- [The problem] Instruction for the entries that follow: retype exactly the lines from the line with "Select the Companies radio button" to the line with "The height and width of the screenshot is (768, 1409).", both included, and omit all others.

- [Records shown]
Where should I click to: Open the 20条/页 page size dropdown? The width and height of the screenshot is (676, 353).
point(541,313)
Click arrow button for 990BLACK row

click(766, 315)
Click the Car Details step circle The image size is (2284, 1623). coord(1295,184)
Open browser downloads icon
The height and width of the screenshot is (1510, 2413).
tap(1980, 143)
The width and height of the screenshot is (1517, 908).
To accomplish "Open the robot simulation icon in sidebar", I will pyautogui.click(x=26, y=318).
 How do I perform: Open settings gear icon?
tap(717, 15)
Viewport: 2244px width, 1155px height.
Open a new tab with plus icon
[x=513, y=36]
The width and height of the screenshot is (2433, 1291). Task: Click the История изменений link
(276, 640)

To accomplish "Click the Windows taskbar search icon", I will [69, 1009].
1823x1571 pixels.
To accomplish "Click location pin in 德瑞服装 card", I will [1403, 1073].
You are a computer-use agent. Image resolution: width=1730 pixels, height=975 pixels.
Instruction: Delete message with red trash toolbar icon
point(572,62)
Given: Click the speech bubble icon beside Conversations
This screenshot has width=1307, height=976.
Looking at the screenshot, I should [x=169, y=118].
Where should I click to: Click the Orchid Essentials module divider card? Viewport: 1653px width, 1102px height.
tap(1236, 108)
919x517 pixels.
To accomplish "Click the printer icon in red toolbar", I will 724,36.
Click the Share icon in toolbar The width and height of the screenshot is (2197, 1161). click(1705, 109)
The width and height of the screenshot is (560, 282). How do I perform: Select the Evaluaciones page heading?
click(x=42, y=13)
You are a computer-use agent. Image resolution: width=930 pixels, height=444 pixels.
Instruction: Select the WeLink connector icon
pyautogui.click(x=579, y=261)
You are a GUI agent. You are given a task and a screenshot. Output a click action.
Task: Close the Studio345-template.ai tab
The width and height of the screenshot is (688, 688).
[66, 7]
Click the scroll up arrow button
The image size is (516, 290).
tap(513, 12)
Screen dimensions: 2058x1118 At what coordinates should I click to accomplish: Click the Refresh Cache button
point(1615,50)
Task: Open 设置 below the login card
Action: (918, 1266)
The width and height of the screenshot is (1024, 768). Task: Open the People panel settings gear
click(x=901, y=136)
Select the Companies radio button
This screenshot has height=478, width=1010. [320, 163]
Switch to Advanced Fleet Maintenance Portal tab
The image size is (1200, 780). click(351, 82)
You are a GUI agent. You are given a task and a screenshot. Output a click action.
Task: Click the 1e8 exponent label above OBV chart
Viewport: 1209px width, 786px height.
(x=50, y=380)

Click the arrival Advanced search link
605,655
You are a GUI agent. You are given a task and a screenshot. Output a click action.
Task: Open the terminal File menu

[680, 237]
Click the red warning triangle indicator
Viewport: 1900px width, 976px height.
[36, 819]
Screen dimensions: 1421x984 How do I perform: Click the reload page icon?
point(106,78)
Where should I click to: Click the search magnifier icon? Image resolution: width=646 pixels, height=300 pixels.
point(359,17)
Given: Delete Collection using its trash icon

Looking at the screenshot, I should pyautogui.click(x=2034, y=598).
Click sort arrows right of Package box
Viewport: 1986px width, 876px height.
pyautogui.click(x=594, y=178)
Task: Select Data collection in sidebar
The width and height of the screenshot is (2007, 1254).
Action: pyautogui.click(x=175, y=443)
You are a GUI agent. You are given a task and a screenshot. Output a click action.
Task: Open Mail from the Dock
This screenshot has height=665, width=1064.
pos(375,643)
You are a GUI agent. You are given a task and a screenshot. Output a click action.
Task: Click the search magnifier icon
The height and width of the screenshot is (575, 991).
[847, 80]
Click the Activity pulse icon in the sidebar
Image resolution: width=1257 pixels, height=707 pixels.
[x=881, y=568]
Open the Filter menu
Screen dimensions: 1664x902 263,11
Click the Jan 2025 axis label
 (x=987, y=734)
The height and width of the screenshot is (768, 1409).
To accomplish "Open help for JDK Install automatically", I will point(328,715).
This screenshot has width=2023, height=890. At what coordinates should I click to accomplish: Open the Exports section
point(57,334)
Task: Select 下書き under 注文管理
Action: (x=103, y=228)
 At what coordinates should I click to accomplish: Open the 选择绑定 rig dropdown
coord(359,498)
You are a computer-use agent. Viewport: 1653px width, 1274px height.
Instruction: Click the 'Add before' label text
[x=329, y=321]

- [Answer for the task]
Select the Companies radio button
This screenshot has height=478, width=1010. [320, 163]
Switch to Advanced Fleet Maintenance Portal tab
The image size is (1200, 780). click(351, 82)
You are a GUI agent. You are given a task and a screenshot. Output a click action.
Task: Click the 1e8 exponent label above OBV chart
Viewport: 1209px width, 786px height.
(x=50, y=380)

Click the arrival Advanced search link
605,655
You are a GUI agent. You are given a task and a screenshot. Output a click action.
Task: Open the terminal File menu

[680, 237]
Click the red warning triangle indicator
Viewport: 1900px width, 976px height.
[36, 819]
Screen dimensions: 1421x984 How do I perform: Click the reload page icon?
point(106,78)
Where should I click to: Click the search magnifier icon? Image resolution: width=646 pixels, height=300 pixels.
point(359,17)
Given: Delete Collection using its trash icon

Looking at the screenshot, I should pyautogui.click(x=2034, y=598).
Click sort arrows right of Package box
Viewport: 1986px width, 876px height.
pyautogui.click(x=594, y=178)
Task: Select Data collection in sidebar
The width and height of the screenshot is (2007, 1254).
Action: pyautogui.click(x=175, y=443)
You are a GUI agent. You are given a task and a screenshot. Output a click action.
Task: Open Mail from the Dock
This screenshot has height=665, width=1064.
pos(375,643)
You are a GUI agent. You are given a task and a screenshot. Output a click action.
Task: Click the search magnifier icon
The height and width of the screenshot is (575, 991).
[847, 80]
Click the Activity pulse icon in the sidebar
Image resolution: width=1257 pixels, height=707 pixels.
[x=881, y=568]
Open the Filter menu
Screen dimensions: 1664x902 263,11
Click the Jan 2025 axis label
 (x=987, y=734)
The height and width of the screenshot is (768, 1409).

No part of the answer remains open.